**Problem:** An exact copy of the listing is required, with its pictures removed.
== Material shown ==
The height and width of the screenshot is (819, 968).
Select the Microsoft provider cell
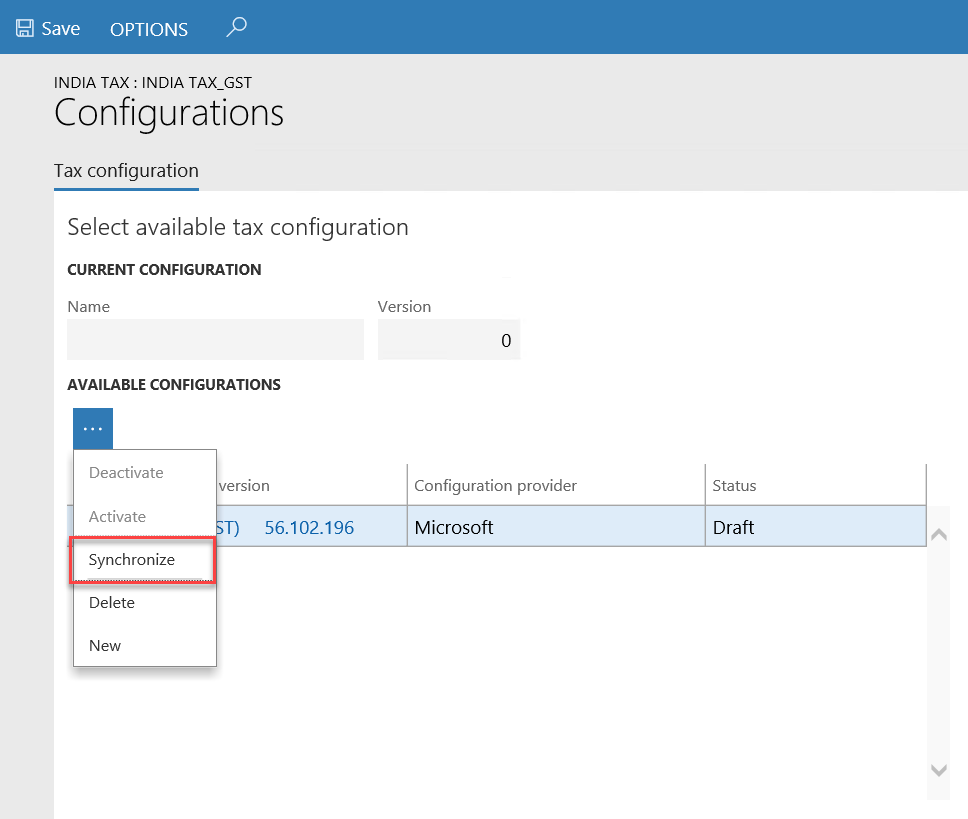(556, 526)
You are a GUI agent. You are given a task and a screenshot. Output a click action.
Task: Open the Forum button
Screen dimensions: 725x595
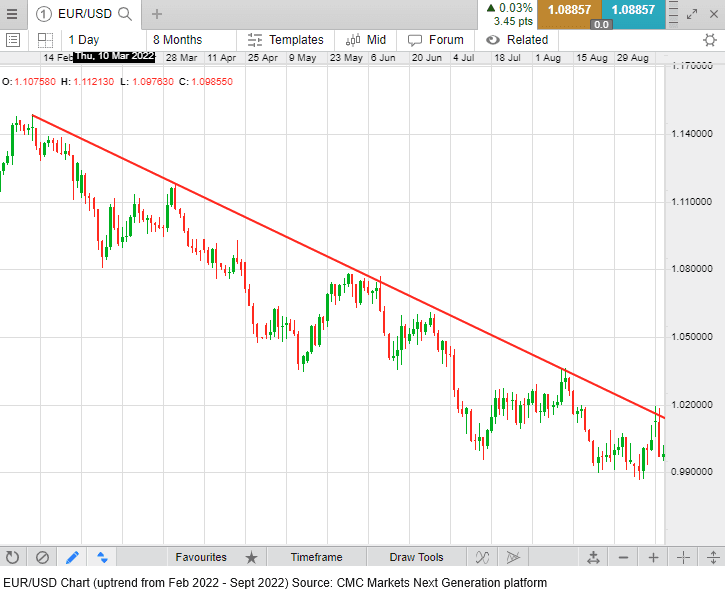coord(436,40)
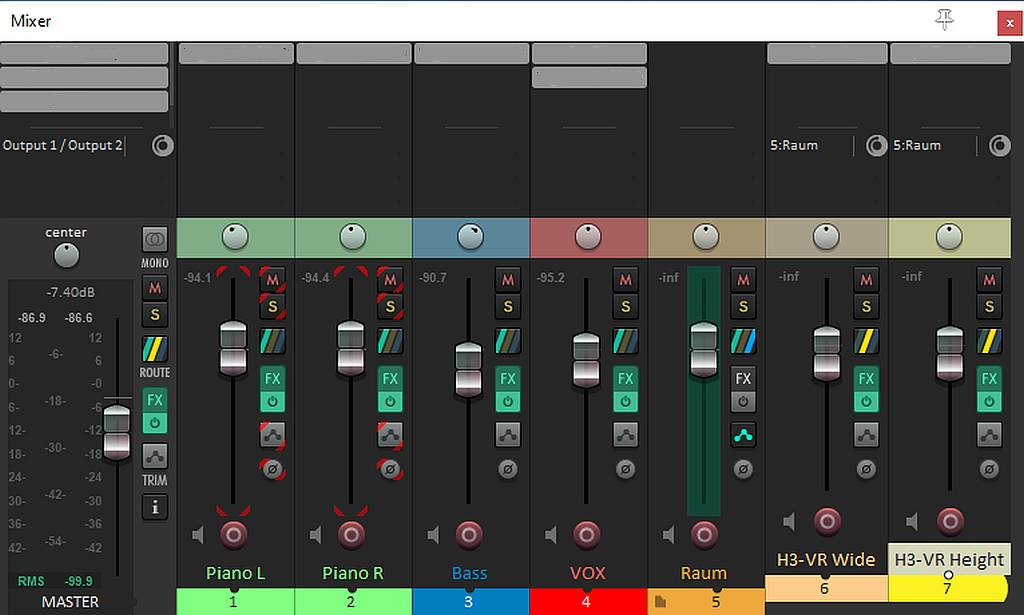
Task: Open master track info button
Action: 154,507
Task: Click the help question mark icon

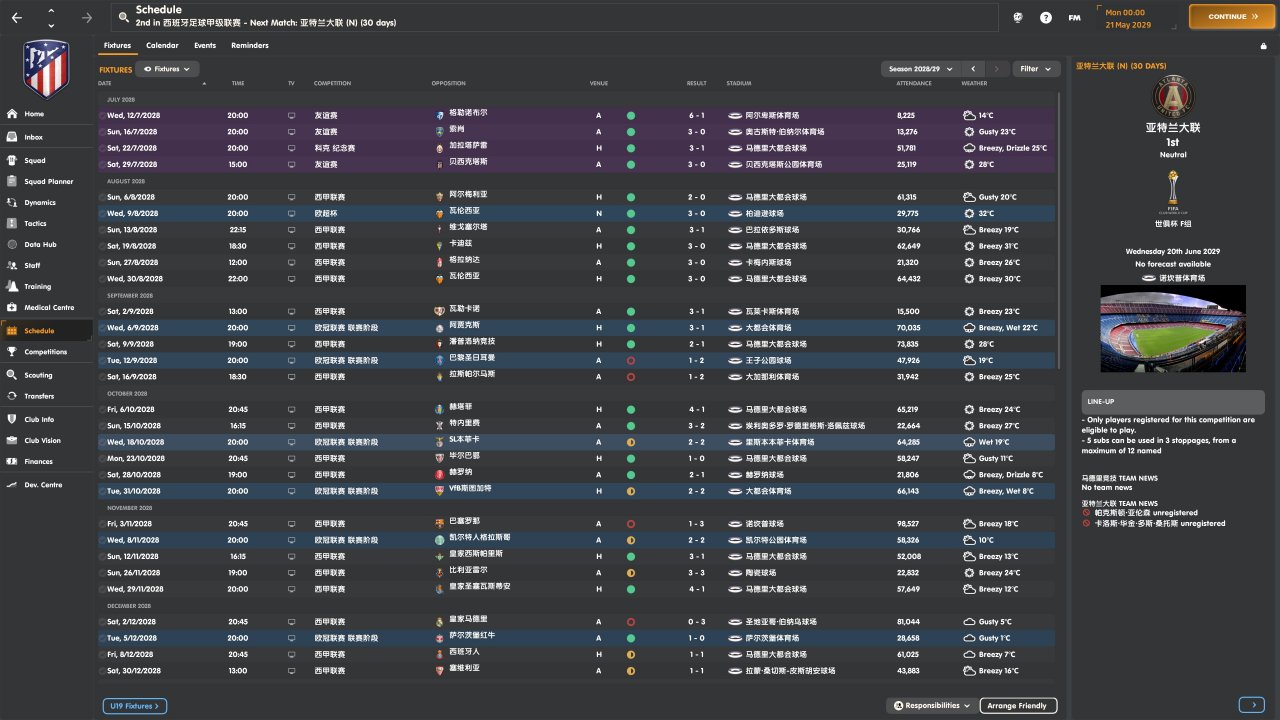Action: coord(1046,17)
===
**Exercise answer:**
The height and width of the screenshot is (819, 968).
Select the Microsoft provider cell
(556, 526)
You are a GUI agent. You are given a task and a screenshot. Output a click action.
Task: Open the Forum button
Screen dimensions: 725x595
coord(436,40)
Task: Open master track info button
Action: 154,507
Task: Click the help question mark icon

Action: coord(1046,17)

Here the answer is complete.